Per Trend – Nuove frontiere della scena britannica, il debutto nazionale di A Girl is a Half-Formed Thing di Eimear McBride, mise en espace curata da Elena Arvigo e Giuliano Scarpinato. Recensione
A Roma c’è una rassegna diversa da tutte le altre, Trend, che da quindici edizioni si occupa di far attraversare la Manica al meglio della drammaturgia britannica ultracontemporanea. Dietro c’è Rodolfo di Giammarco, giornalista e critico de La Repubblica e grande appassionato del teatro prodotto in quell’isola dove la scrittura per la scena non ha mai smesso di essere terreno di sperimentazione. Mentre qui in Italia si avvicendavano i teatri immagine, i teatri di poesia, i teatri visuali e i narratori, in Gran Bretagna e Irlanda fiorivano drammaturghi puri ed esperienze di messinscena e programmazione più o meno indipendenti attorno alla pagina scritta.

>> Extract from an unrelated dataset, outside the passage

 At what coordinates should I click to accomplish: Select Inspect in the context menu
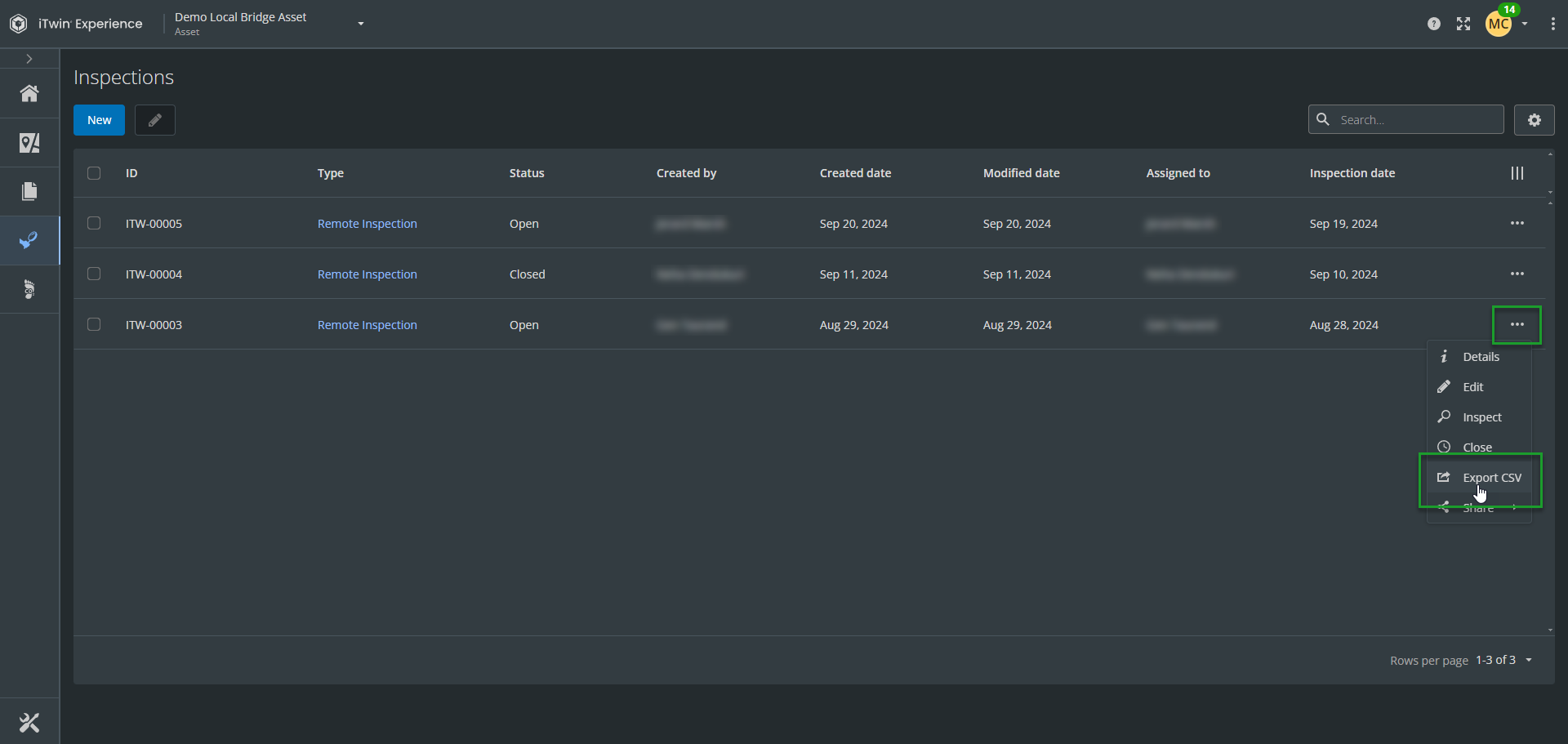click(1481, 417)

Assiduo frequentatore di festival internazionali e ormai un habitué dell’Edinburgh Fringe, di Giammarco ha negli anni fatto di tutto per conservare intatta la natura di questo progetto: contro ogni avversità economica e gestionale il piccolo palco del Teatro Belli a Trastevere ha visto artisti e compagnie da tutta Italia chiamate a misurarsi con testi appena tradotti, molti dei quali presentati in prima nazionale.
In tempi di vacche magre, questa e altre manifestazioni – continuamente minacciate dalla consueta giostra dei bandi pubblici – hanno dovuto accontentarsi del formato mise en espace, non sempre foriera di risultati all’altezza delle aspettative. Per conferire infatti cittadinanza completa a questa creatura ibrida occorrono non solo un testo solido e una solida interpretazione, ma soprattutto un’idea di “messa nello spazio”, appunto, in grado di fare di necessità virtù. Ma si sa, per i nostri teatranti di oggi trovare soluzioni senza praticamente alcun mezzo a disposizione è diventato un’arte.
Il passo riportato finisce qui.